家や学校、職場とは離れた「サードプレイス」で得られる安心感を提供しました。「みち」に屋根を設けベンチを設置したのは、そうした「場所」にしてほしいという願いがあります。
〈徳本〉 マスクで口元の表情が遮断され、子どもたちのコミュニケーションや原体験、良い記憶が完全に失われています。こうした環境で純粋培養された子どもたちが社会へ出て初めて挫折を体験した時、立ち直れない子が大勢出てくるでしょう。それを防ぐには、子ども時代に良い体験を作ってあげることが大事だと思っています。
壊れない、安全、便利といったデザインだけでは次の100年は作っていけません。記憶をストーリーにしていくデザインができるかどうかという時代に入っているのではないでしょうか。

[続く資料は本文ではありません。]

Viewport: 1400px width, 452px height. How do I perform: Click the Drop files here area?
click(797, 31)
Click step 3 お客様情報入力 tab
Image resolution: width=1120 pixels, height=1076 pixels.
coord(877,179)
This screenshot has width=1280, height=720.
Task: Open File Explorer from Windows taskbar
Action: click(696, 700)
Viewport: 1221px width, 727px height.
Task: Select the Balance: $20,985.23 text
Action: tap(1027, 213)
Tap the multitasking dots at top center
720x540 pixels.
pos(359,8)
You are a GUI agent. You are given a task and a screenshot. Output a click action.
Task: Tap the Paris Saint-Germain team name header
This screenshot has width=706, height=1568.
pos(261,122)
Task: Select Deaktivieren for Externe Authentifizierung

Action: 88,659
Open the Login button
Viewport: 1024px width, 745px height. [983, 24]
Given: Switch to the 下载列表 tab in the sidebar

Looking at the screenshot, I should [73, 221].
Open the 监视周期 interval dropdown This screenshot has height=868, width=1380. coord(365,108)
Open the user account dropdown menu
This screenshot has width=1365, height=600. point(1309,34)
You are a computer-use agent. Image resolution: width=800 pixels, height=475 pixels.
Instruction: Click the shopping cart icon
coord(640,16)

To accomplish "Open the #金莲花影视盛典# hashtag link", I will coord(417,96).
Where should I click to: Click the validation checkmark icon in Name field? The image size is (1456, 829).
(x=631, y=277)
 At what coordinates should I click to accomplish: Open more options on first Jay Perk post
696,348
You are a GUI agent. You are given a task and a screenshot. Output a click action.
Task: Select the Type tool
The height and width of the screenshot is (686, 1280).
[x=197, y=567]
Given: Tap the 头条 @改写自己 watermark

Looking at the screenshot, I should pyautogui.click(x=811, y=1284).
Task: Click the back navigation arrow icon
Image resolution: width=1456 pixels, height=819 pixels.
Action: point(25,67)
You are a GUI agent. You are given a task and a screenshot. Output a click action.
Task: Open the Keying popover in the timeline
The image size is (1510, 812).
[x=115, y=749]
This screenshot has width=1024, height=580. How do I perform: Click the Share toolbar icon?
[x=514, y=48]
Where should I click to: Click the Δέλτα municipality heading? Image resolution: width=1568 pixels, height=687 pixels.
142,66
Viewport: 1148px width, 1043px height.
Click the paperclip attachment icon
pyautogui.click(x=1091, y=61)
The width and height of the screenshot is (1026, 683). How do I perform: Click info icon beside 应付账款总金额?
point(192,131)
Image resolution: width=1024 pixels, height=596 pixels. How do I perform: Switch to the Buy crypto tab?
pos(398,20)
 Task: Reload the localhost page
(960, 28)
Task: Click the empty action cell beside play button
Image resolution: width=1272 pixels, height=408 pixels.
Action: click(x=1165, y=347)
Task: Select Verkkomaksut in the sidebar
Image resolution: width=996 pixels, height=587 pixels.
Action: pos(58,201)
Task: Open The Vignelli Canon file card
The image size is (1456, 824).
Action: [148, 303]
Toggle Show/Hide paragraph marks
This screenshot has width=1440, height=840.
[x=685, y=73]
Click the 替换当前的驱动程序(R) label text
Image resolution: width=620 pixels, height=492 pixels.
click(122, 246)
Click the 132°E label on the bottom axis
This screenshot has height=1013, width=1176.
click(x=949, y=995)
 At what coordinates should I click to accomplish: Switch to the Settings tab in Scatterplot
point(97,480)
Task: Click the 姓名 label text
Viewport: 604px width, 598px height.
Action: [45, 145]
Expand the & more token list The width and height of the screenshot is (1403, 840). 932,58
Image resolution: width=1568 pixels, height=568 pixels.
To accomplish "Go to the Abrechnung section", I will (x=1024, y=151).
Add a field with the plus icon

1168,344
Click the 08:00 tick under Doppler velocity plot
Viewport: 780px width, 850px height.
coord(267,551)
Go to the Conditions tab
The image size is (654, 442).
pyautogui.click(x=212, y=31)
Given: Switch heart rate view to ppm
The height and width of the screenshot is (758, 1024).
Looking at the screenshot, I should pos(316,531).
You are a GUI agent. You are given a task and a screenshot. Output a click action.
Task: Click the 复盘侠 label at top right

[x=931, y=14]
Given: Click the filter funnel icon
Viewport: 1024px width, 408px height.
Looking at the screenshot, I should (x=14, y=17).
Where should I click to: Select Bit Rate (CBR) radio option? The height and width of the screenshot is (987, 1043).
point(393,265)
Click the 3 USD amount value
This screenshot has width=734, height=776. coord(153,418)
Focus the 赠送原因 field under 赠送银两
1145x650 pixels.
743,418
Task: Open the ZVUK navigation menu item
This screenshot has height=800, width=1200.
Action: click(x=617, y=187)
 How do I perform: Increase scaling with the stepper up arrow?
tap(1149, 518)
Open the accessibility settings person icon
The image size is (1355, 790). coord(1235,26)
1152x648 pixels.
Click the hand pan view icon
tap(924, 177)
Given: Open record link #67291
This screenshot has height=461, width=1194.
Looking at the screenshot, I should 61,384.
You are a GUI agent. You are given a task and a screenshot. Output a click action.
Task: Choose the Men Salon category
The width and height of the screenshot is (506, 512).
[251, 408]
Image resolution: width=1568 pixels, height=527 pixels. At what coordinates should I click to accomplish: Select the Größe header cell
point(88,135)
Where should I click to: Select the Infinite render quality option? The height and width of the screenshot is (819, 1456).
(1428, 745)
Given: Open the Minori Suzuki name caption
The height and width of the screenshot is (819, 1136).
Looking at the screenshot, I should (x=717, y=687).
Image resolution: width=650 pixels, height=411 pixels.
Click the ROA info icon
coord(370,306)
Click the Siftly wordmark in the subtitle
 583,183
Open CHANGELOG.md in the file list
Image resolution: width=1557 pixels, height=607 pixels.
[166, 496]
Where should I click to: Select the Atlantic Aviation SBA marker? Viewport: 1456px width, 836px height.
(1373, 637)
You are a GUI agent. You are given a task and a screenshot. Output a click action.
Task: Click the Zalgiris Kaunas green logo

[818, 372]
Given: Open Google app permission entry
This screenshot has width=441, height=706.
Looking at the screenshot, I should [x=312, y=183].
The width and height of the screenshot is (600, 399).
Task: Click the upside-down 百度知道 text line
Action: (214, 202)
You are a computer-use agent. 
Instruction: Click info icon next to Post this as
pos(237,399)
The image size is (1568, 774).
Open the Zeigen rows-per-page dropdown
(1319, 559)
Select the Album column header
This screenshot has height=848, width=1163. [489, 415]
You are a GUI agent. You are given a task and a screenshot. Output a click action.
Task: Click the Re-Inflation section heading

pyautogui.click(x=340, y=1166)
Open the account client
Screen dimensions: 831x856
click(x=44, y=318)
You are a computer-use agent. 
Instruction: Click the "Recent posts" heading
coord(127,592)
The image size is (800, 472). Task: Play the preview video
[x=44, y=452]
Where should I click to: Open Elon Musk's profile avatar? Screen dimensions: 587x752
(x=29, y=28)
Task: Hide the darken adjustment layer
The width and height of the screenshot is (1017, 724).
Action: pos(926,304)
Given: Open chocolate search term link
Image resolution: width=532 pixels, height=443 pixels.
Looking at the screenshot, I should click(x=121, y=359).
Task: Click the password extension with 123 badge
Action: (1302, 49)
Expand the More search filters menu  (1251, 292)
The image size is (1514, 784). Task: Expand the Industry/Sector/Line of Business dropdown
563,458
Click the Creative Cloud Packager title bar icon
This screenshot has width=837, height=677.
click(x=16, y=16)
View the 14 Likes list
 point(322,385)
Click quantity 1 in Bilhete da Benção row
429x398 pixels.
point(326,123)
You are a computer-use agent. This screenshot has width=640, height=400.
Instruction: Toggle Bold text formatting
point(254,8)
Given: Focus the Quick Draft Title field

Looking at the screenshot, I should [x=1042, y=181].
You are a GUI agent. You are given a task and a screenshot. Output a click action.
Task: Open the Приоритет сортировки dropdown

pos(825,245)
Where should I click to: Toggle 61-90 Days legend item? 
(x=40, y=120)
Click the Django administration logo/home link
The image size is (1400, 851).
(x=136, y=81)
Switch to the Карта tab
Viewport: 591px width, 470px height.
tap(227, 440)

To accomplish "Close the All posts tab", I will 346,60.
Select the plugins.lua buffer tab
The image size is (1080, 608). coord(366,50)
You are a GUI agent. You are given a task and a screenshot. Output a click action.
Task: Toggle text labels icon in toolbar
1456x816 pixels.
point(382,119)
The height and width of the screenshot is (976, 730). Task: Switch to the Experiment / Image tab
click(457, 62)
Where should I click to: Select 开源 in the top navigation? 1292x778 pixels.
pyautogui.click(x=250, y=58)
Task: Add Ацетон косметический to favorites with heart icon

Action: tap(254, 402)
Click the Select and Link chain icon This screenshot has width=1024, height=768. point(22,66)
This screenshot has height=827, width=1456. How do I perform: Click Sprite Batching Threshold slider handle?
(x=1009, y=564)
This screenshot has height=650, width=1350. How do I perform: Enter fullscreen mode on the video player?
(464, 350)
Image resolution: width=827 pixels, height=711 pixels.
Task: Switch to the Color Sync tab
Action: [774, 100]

〈三神〉 省エネ教育では、ナッジ理論等の行動科学の知見を盛り込み、一方的に考えを伝えるのではなく、気付き、選択するきっかけを作ることに注力しています。今回取り入れている行動変容ステージモデルは、人の行動は無関心期・関心期・準備期・実行期・維持期という段階を経て変わるとされています。しかし、ステージに合った情報を提供しないと行動は変わらないことも分かっています。そこで、省エネ教育を展開する上で、それぞれのステージに応じた発信の仕方や内容を検討し、新しい知見を取り込みながら進めていきたいます。
〈高橋〉 子ども・子育ての課題はすべての業種・業態に関わると思っています。キッズデザインに取り組む意義、目標をどこに置いているのでしょうか。
〈黒田〉 建築は持続的なもので、未来を作ることにつながります。赤ちゃんが産まれて最初に感じる部屋を設計したと話しましたが、赤ちゃんもわかってくれるだろうという信念を持って、記憶に残るデザインをしました。
〈徳本〉 脳が萎縮する認知症ですが、幼児期に習った音楽やピアノはうまく弾くことができるといいます。脳科学の観点からも100歳を健康に過ごすためには、幼児期の体験が重要ということです。キッズデザインは、人生をハッピーに終わらせるためのデザインでもあるのではないでしょうか。人生100年時代に即したデザインがキッズデザインにある、というアプローチを考えてみてはどうでしょう。
〈三神〉 子どもが安心して暮らせない、夢を持って暮らせない社会は、持続可能な社会ではありません。持続的な社会でなければ、企業も成り立たちません。子どもに関わることは大切で、子どもと関わることで考えが変わっていくと思います。そのきっかけを自ら作っていくことがキッズデザインを考える一つの契機になるのではないでしょうか。